| Prompt |
Return each line of the material below, unchanged and in the same order.

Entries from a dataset
- - -

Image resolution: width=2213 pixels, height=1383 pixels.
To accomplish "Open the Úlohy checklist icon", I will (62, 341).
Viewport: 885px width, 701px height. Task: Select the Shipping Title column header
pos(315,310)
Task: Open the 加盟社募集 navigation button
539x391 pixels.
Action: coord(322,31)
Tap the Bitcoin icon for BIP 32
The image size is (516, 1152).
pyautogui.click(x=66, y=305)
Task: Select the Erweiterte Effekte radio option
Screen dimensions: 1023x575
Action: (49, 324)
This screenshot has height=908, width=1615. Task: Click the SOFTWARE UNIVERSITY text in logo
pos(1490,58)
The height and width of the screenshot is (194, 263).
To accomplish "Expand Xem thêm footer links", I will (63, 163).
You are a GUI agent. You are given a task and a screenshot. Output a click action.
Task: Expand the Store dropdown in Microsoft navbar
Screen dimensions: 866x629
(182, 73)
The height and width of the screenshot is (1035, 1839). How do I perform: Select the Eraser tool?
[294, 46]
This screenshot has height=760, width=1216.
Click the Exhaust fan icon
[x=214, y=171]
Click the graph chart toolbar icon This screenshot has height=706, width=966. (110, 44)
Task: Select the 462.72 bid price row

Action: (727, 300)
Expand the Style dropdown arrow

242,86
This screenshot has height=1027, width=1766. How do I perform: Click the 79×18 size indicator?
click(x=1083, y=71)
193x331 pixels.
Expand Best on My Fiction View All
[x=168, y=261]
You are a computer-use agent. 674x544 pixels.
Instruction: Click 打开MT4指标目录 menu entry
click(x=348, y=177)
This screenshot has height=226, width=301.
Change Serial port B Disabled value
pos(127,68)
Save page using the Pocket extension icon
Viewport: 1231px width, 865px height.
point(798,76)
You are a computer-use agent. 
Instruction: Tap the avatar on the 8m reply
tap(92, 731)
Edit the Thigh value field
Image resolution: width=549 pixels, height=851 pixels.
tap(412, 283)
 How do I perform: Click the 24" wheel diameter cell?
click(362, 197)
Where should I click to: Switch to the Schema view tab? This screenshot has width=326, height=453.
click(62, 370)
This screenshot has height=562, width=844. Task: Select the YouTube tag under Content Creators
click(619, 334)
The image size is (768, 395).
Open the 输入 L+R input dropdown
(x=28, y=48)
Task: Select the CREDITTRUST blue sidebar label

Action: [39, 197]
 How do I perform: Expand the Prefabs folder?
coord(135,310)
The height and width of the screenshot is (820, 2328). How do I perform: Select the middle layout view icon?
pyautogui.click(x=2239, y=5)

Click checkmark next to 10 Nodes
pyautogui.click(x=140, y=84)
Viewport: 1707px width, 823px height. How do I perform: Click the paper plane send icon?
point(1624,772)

- - -

| Answer below |
Image resolution: width=2213 pixels, height=1383 pixels.
To accomplish "Open the Úlohy checklist icon", I will (62, 341).
Viewport: 885px width, 701px height. Task: Select the Shipping Title column header
pos(315,310)
Task: Open the 加盟社募集 navigation button
539x391 pixels.
Action: coord(322,31)
Tap the Bitcoin icon for BIP 32
The image size is (516, 1152).
pyautogui.click(x=66, y=305)
Task: Select the Erweiterte Effekte radio option
Screen dimensions: 1023x575
Action: (49, 324)
This screenshot has height=908, width=1615. Task: Click the SOFTWARE UNIVERSITY text in logo
pos(1490,58)
The height and width of the screenshot is (194, 263).
To accomplish "Expand Xem thêm footer links", I will (63, 163).
You are a GUI agent. You are given a task and a screenshot. Output a click action.
Task: Expand the Store dropdown in Microsoft navbar
Screen dimensions: 866x629
(182, 73)
The height and width of the screenshot is (1035, 1839). How do I perform: Select the Eraser tool?
[294, 46]
This screenshot has height=760, width=1216.
Click the Exhaust fan icon
[x=214, y=171]
Click the graph chart toolbar icon This screenshot has height=706, width=966. (110, 44)
Task: Select the 462.72 bid price row

Action: (727, 300)
Expand the Style dropdown arrow

242,86
This screenshot has height=1027, width=1766. How do I perform: Click the 79×18 size indicator?
click(x=1083, y=71)
193x331 pixels.
Expand Best on My Fiction View All
[x=168, y=261]
You are a computer-use agent. 674x544 pixels.
Instruction: Click 打开MT4指标目录 menu entry
click(x=348, y=177)
This screenshot has height=226, width=301.
Change Serial port B Disabled value
pos(127,68)
Save page using the Pocket extension icon
Viewport: 1231px width, 865px height.
point(798,76)
You are a computer-use agent. 
Instruction: Tap the avatar on the 8m reply
tap(92, 731)
Edit the Thigh value field
Image resolution: width=549 pixels, height=851 pixels.
tap(412, 283)
 How do I perform: Click the 24" wheel diameter cell?
click(362, 197)
Where should I click to: Switch to the Schema view tab? This screenshot has width=326, height=453.
click(62, 370)
This screenshot has height=562, width=844. Task: Select the YouTube tag under Content Creators
click(619, 334)
The image size is (768, 395).
Open the 输入 L+R input dropdown
(x=28, y=48)
Task: Select the CREDITTRUST blue sidebar label

Action: [39, 197]
 How do I perform: Expand the Prefabs folder?
coord(135,310)
The height and width of the screenshot is (820, 2328). How do I perform: Select the middle layout view icon?
pyautogui.click(x=2239, y=5)

Click checkmark next to 10 Nodes
pyautogui.click(x=140, y=84)
Viewport: 1707px width, 823px height. How do I perform: Click the paper plane send icon?
point(1624,772)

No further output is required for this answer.